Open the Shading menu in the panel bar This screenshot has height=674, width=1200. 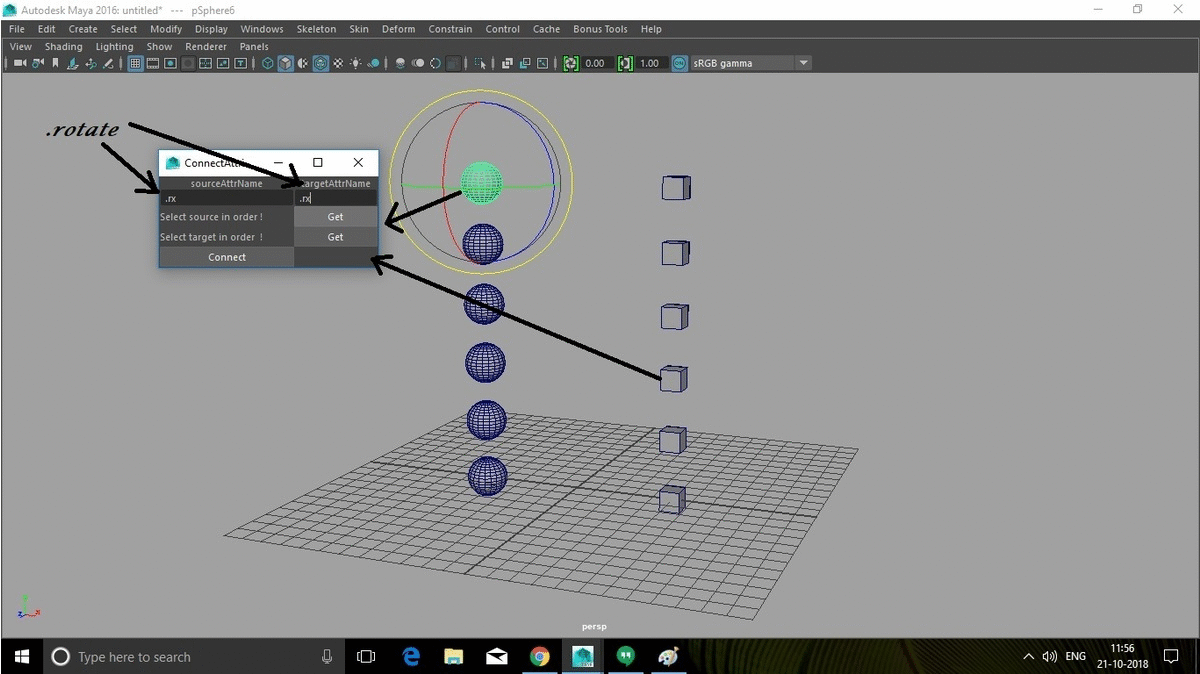pos(63,46)
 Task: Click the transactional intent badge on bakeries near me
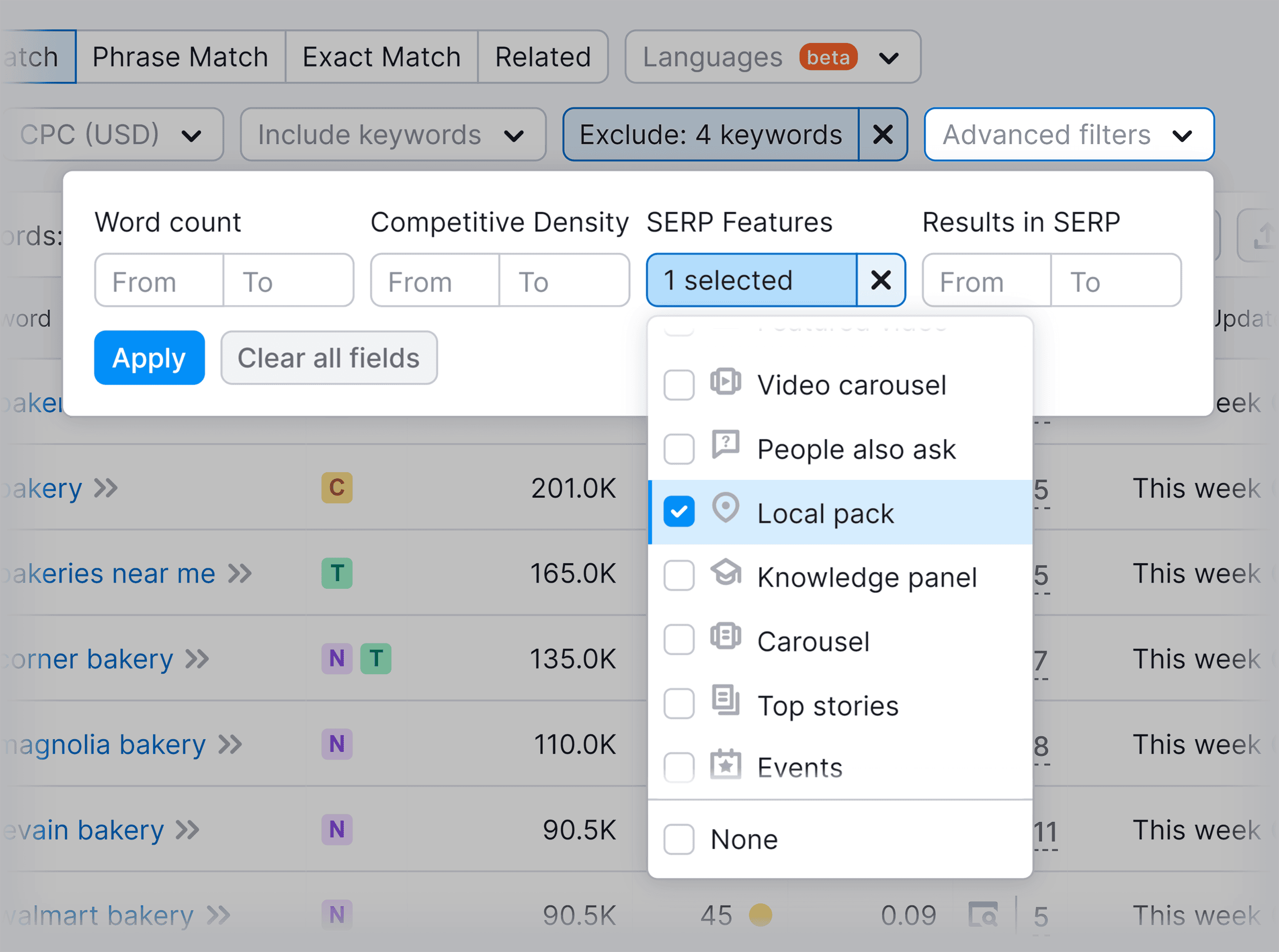336,573
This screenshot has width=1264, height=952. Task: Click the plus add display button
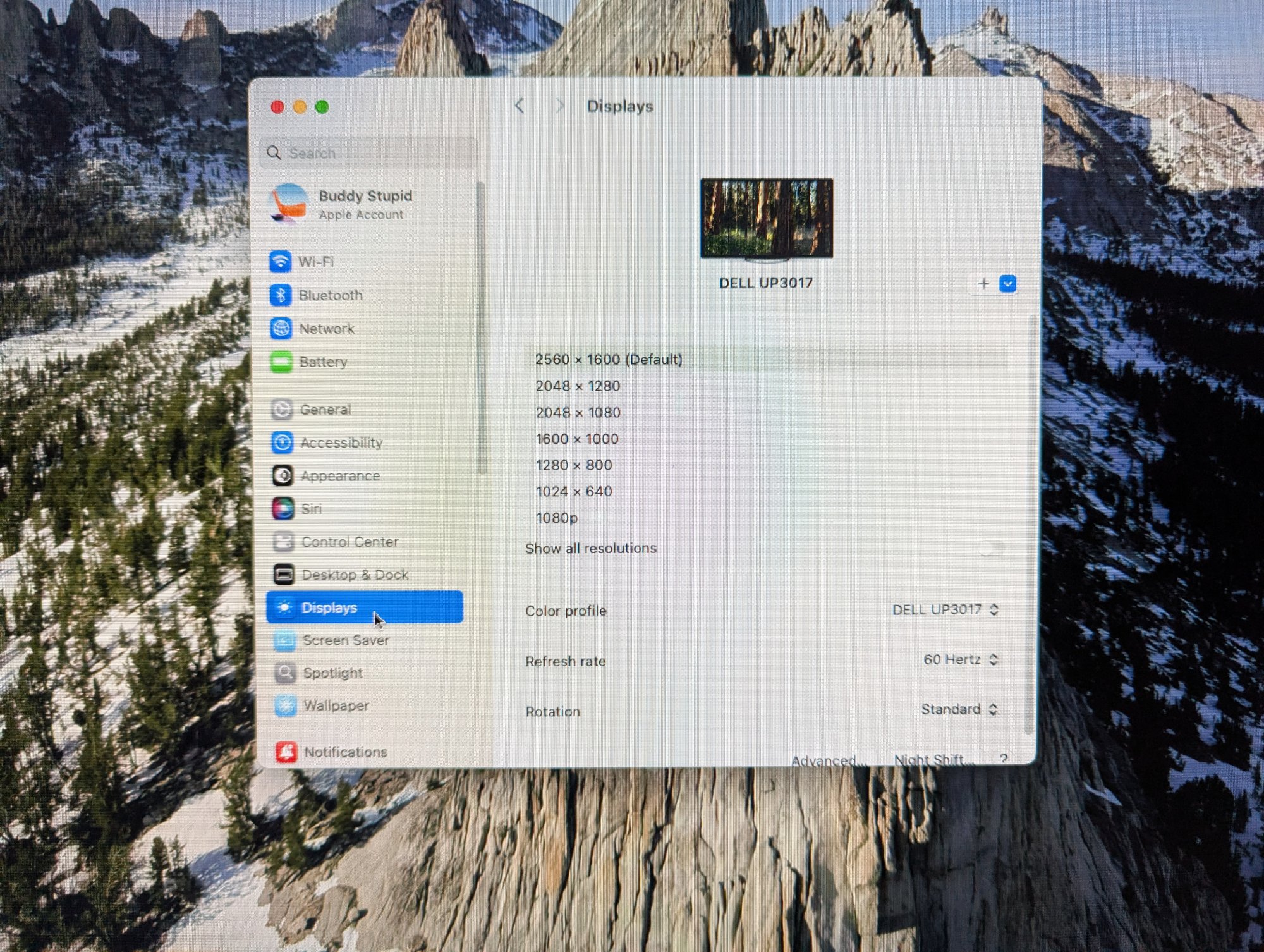point(983,284)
:::::
WHAT THIS TASK INVOLVES: Could you format the listing as a JSON list of strings, one string per line and blank lines omitted, starting with the line that contains "Task: Click the transactional" and running through the end of the listing? Leave the pictures out.

FULL SOLUTION:
[
  " Task: Click the transactional intent badge on bakeries near me",
  "336,573",
  "This screenshot has width=1264, height=952. Task: Click the plus add display button",
  "point(983,284)"
]